Authors: Anne Holt
Not with his life, and not with the nights. Not with this night. The darkness grinned scornfully at him out of the corners, and he could feel his pulse rate increasing. Quickly, he began to move towards the stairs. He would go down to his study. Close the door. Watch TV. Switch on all the lights and pretend it was daytime.
He stopped himself just as he was about to slam the door behind him when he finally arrived safely in his study. Breathlessly, he smacked the panel that controlled the lighting. Nothing happened. He pulled himself together and pressed all the sensors firmly with one finger. At last the room was bathed in light, and the television came on. It was pre-programmed to NRK, which was showing
Dansefot Jukeboks.
He picked up the remote from his desk and turned down the
sound, then switched over to CNN. He sank down on the broad, heavy desk chair and leaned his head back. His stomach ulcer was painful and he had a bitter, acrid taste in his mouth. Pain radiated from below his breastbone, and his whole body hurt. His mind was racing, and he was so frightened that his bladder felt full to bursting, even though he’d been less than half an hour ago.
This was no kind of life any more.
Suddenly, he sat up straight and found the key to the heavy corner cupboard that had come with the house. As time went by he had learned to like the Kurbits-style painting, which at first he had thought bizarre and somewhat vulgar. It helped that the cupboard was eighteenth-century, in excellent condition and worth a fortune. Now it was as if the ranks of fat, grotesque flowers were reaching out to grasp him as he put the antique key in the lock and turned it.
Inside were five small drawers. He opened the top one. There lay the tablets he had never mentioned to Rolf. It hadn’t been necessary. Both these and the box in his office had remained untouched for many years. He tipped them into the palm of his hand and went back to his chair, where he let them trickle on to the calf-skin desk mat.
He still didn’t know if drugs lost their effect once the use-by date had passed. Hardly. At least, not completely. If he took the lot, it would probably do the job. He placed one tablet experimentally on his tongue.
The taste was the same. Insipid, slightly salty.
Things would be better for little Marcus if he wasn’t around any more.
Rolf would look after him.
Rolf was a better father than he was. Through his actions Marcus had not only committed a crime; he was no longer worthy of being a father. His whole life was being a father, and his life as a father was over.
The tears poured silently down his cheeks as he placed another tablet in his mouth.
And another.
A slight feeling of sleepiness made him lean back in the chair and close his eyes. He moistened the tip of his index finger with saliva and pressed it down on the desk without looking. Another tablet stuck to his finger, and he placed it on the tip of his tongue.
The last thing he did before he fell asleep was to open the desk drawer and sweep the rest of the tablets inside with the back of his hand.
You can’t even manage to kill yourself, he thought listlessly before blessed sleep finally overcame him.
*
Adam Stubo woke up on Friday 16 January at 7.40 feeling as if he hadn’t slept at all. Every time he had been on the point of dropping off, he had seen the picture of the woman from Eva Karin’s bedroom in his mind’s eye. The idea that their theory about a child who had disappeared or been disowned might have been correct, but with the proviso that all the circumstances had to be moved back a generation, had left him wide awake over and over again. The theory seemed more and more credible as the hours went by. The idea that the Bishop wanted to protect the memory of her parents was considerably more likely than the idea that she had wanted to avoid the shame of having a child as an unmarried sixteen-year-old.
Leaving aside the fact that there was no longer any shame attached, and that the photograph couldn’t possibly be of a woman born in the early sixties.
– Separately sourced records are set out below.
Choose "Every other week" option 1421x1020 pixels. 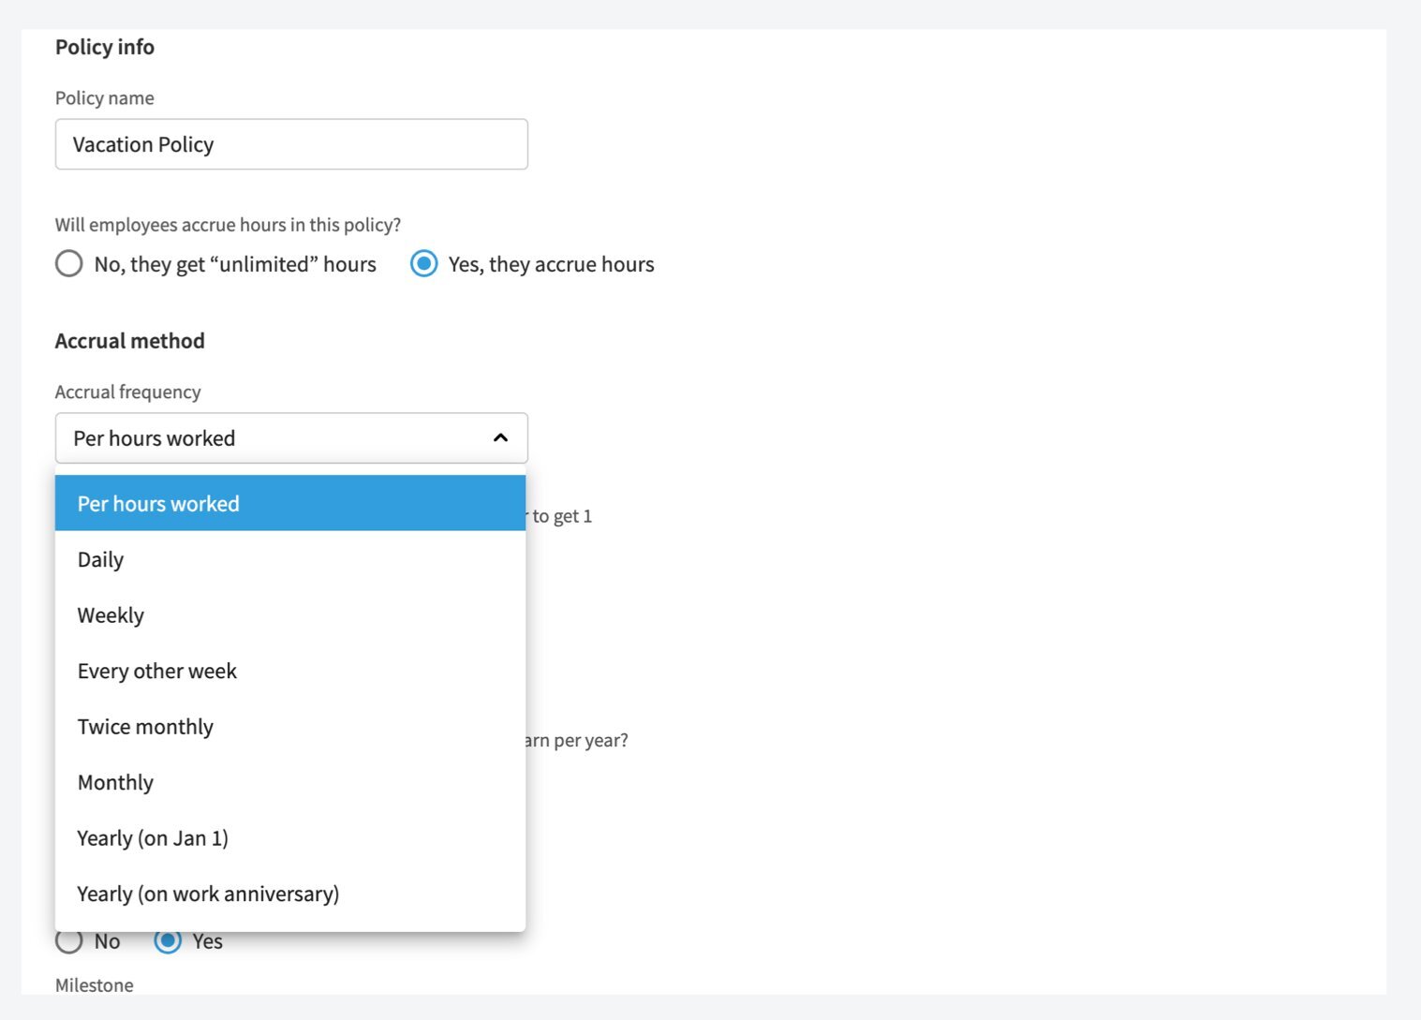point(157,672)
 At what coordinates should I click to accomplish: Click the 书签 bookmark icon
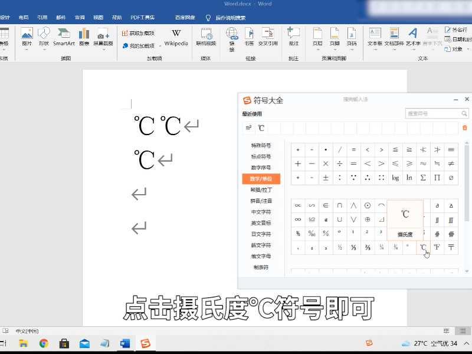tap(249, 37)
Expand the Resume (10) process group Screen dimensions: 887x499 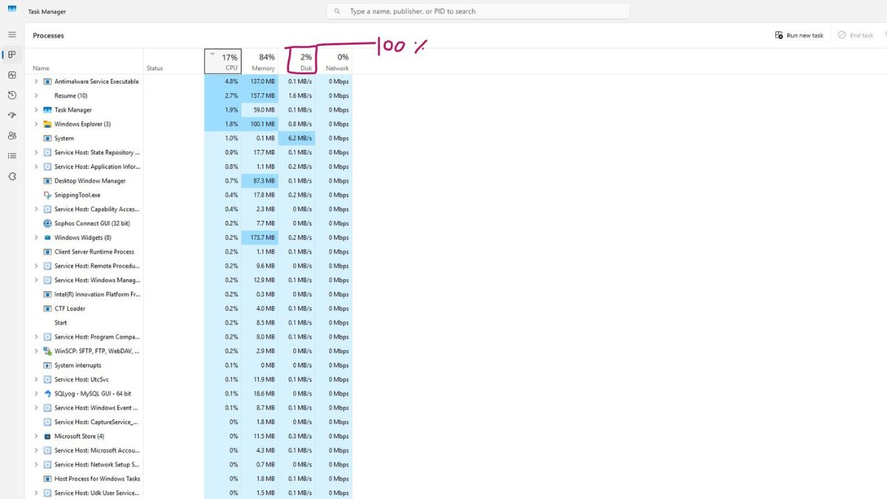coord(36,95)
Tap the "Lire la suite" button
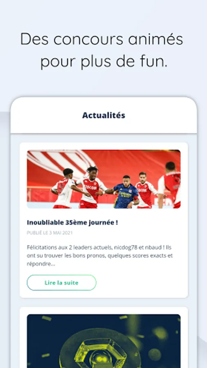207x368 pixels. (x=61, y=283)
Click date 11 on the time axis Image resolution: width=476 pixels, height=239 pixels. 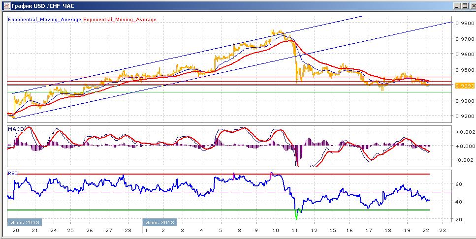coord(295,231)
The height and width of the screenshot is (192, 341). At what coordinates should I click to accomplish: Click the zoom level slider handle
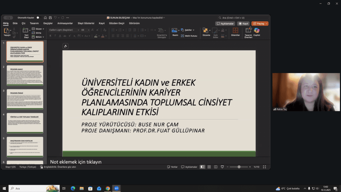[239, 167]
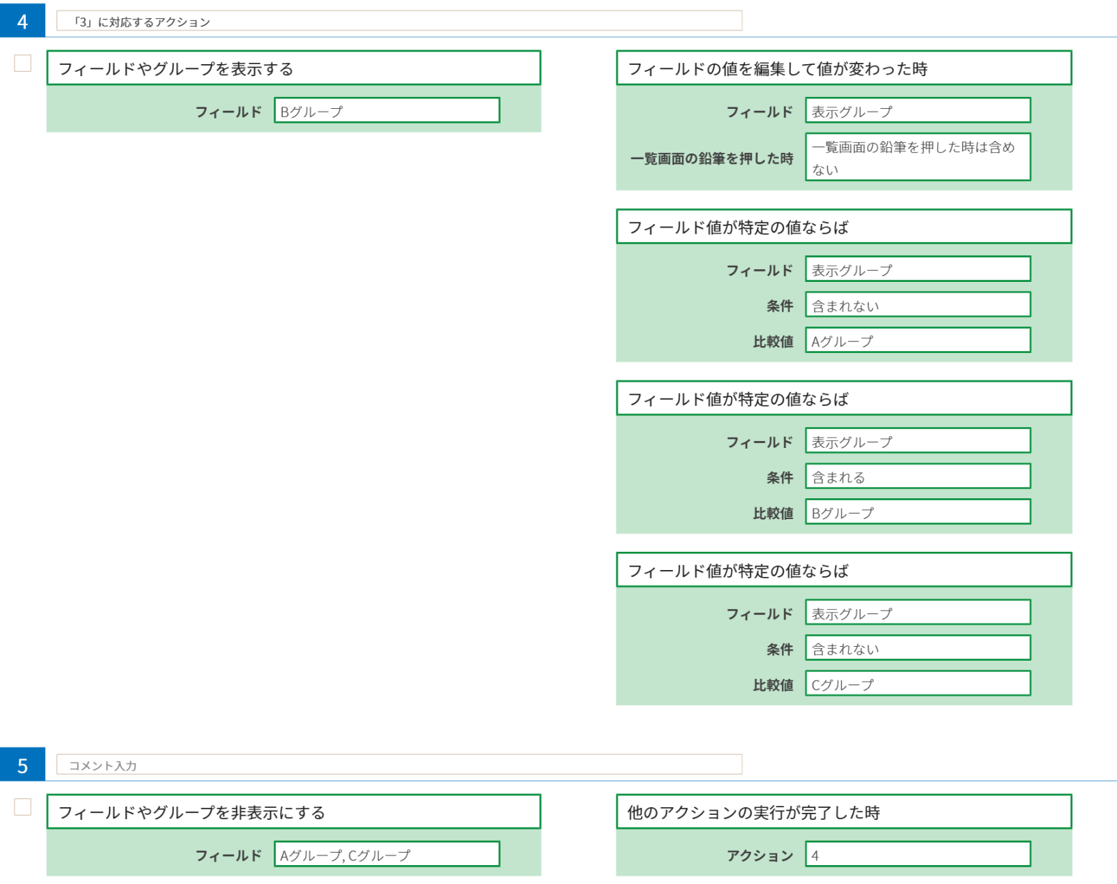Image resolution: width=1117 pixels, height=884 pixels.
Task: Tick the checkbox for action row 5
Action: coord(23,807)
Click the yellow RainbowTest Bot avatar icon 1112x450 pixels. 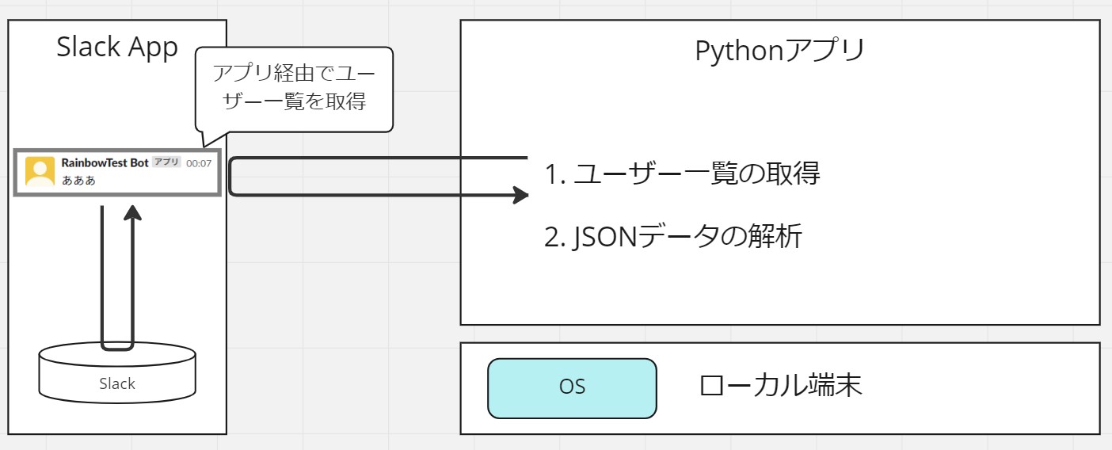click(40, 170)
It must be a sister, Adam thought as he swung his leg over the side of the bed. The last time he looked at the clock it had been just after five, so he must have had two and a half hours’ sleep in spite of everything.
Another thing that had kept him awake was the fact that Johanne hadn’t called. They hadn’t spoken for a day and a half. He had tried to ring her three times yesterday evening, but all he got was the mechanical sound of her voicemail asking him to leave a message after the tone. The first time he called he had left a message, but she still hadn’t called back. He felt a mixture of intense irritation and anxiety as he plodded into the bathroom.
He was tired of living in this hotel.
The bed was too soft.
The soap made his hands dry, and he had lost his appetite.
Adam wanted to go home.
Someone was banging on the door. With a stab of annoyance he
flushed the toilet, wound a towel around his waist and went to see who it was. The acrid smell of morning urine surrounded him. He opened the door a fraction and put his face to the gap.
‘What the fuck’s wrong with your phone?’ said Sigmund Berli, trying to push the door open and holding up a newspaper in the other hand. ‘Have you seen this? We’re going home, by the way, on the first available plane. Get your clothes on and start packing.’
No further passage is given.